Así comienza y continúa maldiciendo a todo lo que es viejo y está decrépito, incluidos algunos vecinos suyos que luego, molestos, le quemarán su choza al errabundo Hanrahan. Termina de este modo:
"...pero bendice a las flores de mayo,
pues llenas de hermosura vienen y se van".
Acababa de leer esto, sentado al sol a la puerta de la casa, cuando se escuchó un golpe sordo, repetido y regular que venía de la carretera y se iba acercando. No tardó en aparecer una anciana que caminaba apoyada en un bastón de madera de serbal, como el de Hanraham, y que era el que sonaba de ese modo. Llevaba unas zapatillas de fieltro y negros calcetines, y tenía las piernas muy flacas y llenas de bultos. Se abrigaba, a pesar del calor del día, con una toquilla oscura, porque llevaba el frío consigo, anidado en sus huesos, y ese sol apenas era una caricia muy leve para ellos. Cruzó delante de la casa sin mirarnos, absorta, ensimismada, cada golpe de su bastón en el camino un recuerdo amargo y muy lejano. Y de pronto temí que hubiese salido de las páginas de mi libro, pues era la viva imagen, esa mujer, de la vejez más inconsolable.
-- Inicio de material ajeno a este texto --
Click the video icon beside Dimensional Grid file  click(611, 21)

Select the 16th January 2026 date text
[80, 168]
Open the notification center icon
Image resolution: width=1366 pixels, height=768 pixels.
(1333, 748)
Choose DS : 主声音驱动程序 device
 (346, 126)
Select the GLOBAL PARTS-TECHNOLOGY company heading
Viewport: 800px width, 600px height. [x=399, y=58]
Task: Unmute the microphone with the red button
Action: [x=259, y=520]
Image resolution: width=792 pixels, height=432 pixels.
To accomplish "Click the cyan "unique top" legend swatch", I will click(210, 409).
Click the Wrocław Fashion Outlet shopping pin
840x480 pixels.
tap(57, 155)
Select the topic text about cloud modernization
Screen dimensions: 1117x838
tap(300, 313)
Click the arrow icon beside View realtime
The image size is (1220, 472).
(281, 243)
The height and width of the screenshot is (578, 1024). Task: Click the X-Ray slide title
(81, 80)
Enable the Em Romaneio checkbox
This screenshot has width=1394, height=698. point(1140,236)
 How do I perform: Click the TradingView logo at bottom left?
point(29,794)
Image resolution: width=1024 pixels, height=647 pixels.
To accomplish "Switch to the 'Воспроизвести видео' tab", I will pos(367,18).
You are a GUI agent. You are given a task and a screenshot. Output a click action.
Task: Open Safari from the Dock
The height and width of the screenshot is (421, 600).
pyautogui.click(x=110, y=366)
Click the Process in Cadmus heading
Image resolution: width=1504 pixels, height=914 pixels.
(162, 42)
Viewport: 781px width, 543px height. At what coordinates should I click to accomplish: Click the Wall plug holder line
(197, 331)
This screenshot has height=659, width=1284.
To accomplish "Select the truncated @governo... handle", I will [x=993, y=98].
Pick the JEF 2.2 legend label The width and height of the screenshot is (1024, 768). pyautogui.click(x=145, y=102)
Cada tarde entra el viento en conversación con el manzano del jardín. A su lado, cabecean las hortensias como comadres que les diesen la razón en lo que aquellos se dicen...
La montaña, frente a nosotros, parece grabada en cristal, en el cristal de este cielo de hoy, transparente, limpio, añil...
La montaña, frente a nosotros, parece grabada en cristal, en el cristal de este cielo de hoy, transparente, limpio, añil...
Cae la tarde, hoy, como fruta madura.